• Source excerpt:
┌────────

Synspective was founded in 2018 and by mid-2019 had raised about $100 million, making it one of the most successful recent funding stories in the country. It’s going to need all that and more, though, to realize its ambition of a 25-satellite constellation regularly imaging the whole planet.
The number may seem small when compared to Planet and SpaceX, which will require hundreds or thousands of satellites to cover the Earth. That’s because Synspective’s craft are not making visual observations or providing internet access, but imaging the planet’s surface using what’s called synthetic aperture radar.
This difficult technique uses the motion of the satellite to essentially imitate a much larger antenna, letting it produce highly detailed imagery through cloud cover and other interference. It also can cover a much wider area than an optical camera or a radio antenna beaming data to dishes on the surface.
The satellites themselves are about 100 kilograms each and are smaller than existing SAR systems — an advantage that lets Synspective use a smaller launch vehicle like Rocket Lab’s Electron to put its birds in the air.

└────────

• Task statement: Continue the passage about Synspective's radar satellites, picking up after its final sentence.

• Dataset section:
┌────────

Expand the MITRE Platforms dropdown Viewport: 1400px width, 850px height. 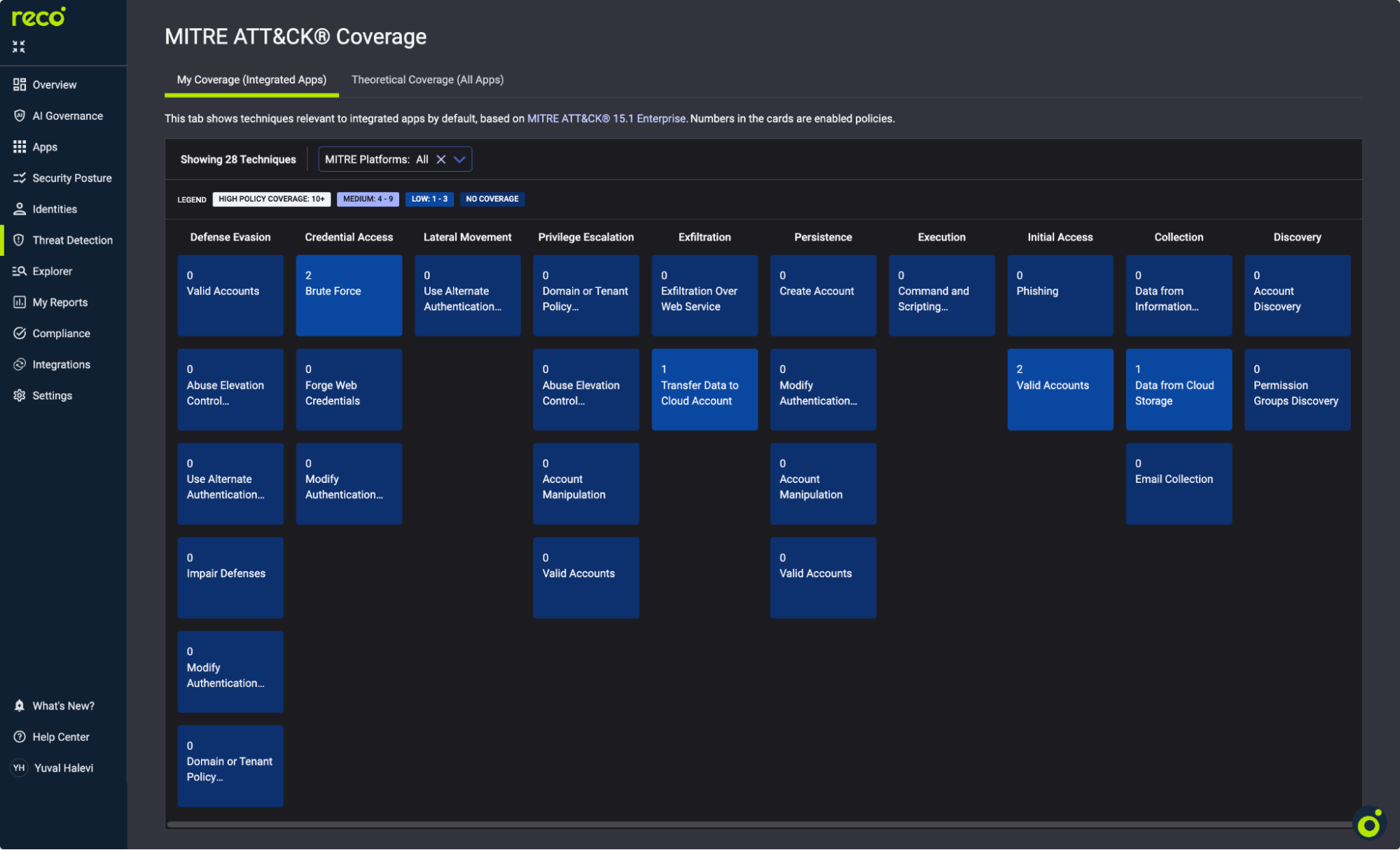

└────────

• Exercise output:
The launch isn’t scheduled yet, but as the sole customer, Synspective will have lots of latitude in choosing the time of launch and target orbit. “We are very pleased to work with Rocket Lab, a pioneer in rocket ventures,” said Synspective founder and CEO Motoyuki Arai in a press release. “We are also grateful for their flexibility in accepting our requests on the satellite’s orbit and launch period.”
At present the plan is only for “late 2020” and to launch from Rocket Lab’s Launch Complex 1 in New Zealand, not its brand new one in the States. We’ll know more closer to launch time.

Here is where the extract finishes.